What to produce
In the discussion of interest rates below, rewrite the part that opens with the words "It's a good" and closes with "and poor projections.", replacing "farmers" with "growers".

Text provided
++++++++++
By "you", you mean The Fed?

You could well be right. There's precious little study on how higher i-rates (i.e. above the neutral rate) for prolonged periods affect inflation in a modern economy as the assumption has always been that such action was a) temporary and b) necessary. We do have lots of great info about how steadily ratcheting up rates effects an economy as the GFC provided a useful study. Seems the Fed is intent on not repeating a failure from the past but may be creating a whole new failure. As Splitz Enz observed, "history never repeats;. ;-)


My faith doesn't extend to there being a 'neutral rate'. The idea of the economy ever being in equilibrium is weird to me - but then I spent my early career modelling the flow of, errrm, 'very dirty liquids' through water treatment plants, so I know that changing one variable in a complex system can have very different impacts on other variables depending on the conditions.

My general view on the US is that the wider actions of the Fed and Govt are dominant - e.g. Fed accepting collateral at par rather than mark to market, wider bank safeguards, huge Govt fiscal investment, the interest income channel, and existing mortgagors being insulated almost entirely from rate rises. Given this, the only sector you would expect to be suffering would be commercial real estate (check)- and even that sector seems to be turning the corner as the market adjusts to higher rates (it's the change in rates that has the impact after all).  


It's a good point and intuitive enough.

Reminds me of the statistic shared during the period where fruit and veg prices were going through the roof: of the increased input costs for farmers, debt servicing was 90% of it. It was unclear whether this was due to any new debt brought about by the recent circumstances but I doubt it very much.


Pretty much sums up how I'm understanding US Fed rates. A very confusing picture.

NZ's picture is far less confusing. IMO the RBNZ is way behind the 8-ball because it is using old data and poor projections.
++++++++++
Data excerpts

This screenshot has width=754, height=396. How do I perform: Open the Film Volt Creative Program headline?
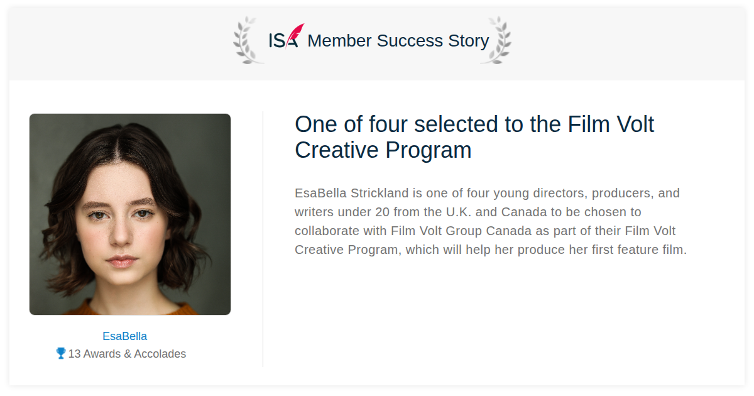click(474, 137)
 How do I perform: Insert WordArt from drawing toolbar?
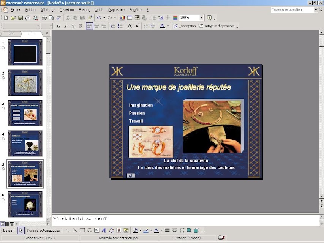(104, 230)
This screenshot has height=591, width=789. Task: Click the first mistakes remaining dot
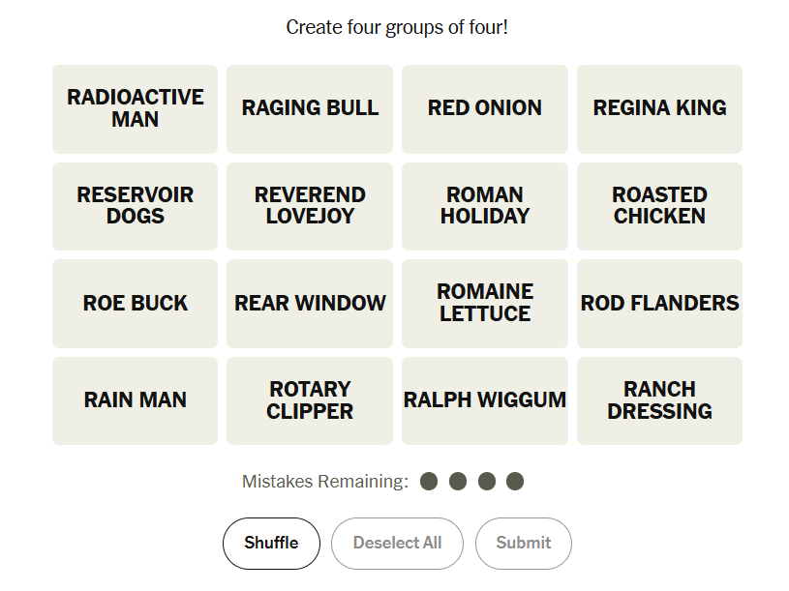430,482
++++++++++
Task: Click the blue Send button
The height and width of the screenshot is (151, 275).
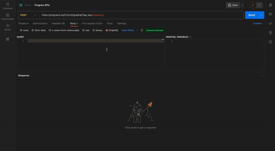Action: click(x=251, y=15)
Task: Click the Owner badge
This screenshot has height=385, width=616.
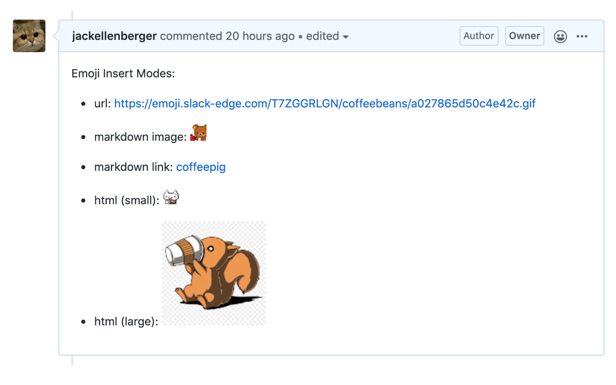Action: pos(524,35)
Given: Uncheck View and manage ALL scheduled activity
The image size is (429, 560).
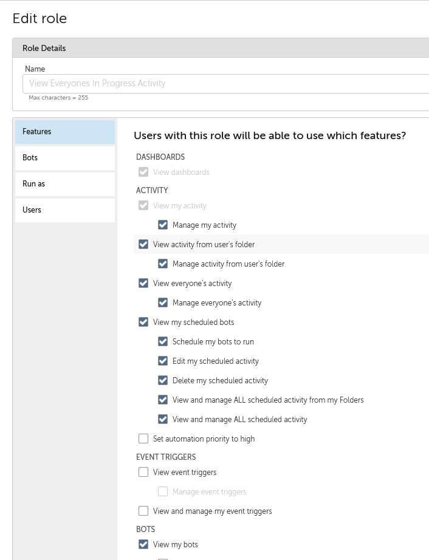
++++++++++
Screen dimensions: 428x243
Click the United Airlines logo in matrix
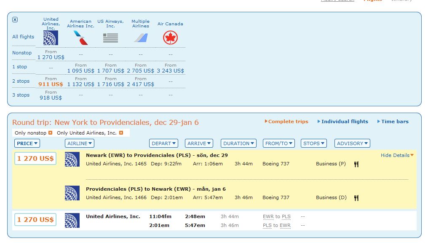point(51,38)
++++++++++
Finished exercise
It's a good point and intuitive enough.

Reminds me of the statistic shared during the period where fruit and veg prices were going through the roof: of the increased input costs for growers, debt servicing was 90% of it. It was unclear whether this was due to any new debt brought about by the recent circumstances but I doubt it very much.


Pretty much sums up how I'm understanding US Fed rates. A very confusing picture.

NZ's picture is far less confusing. IMO the RBNZ is way behind the 8-ball because it is using old data and poor projections.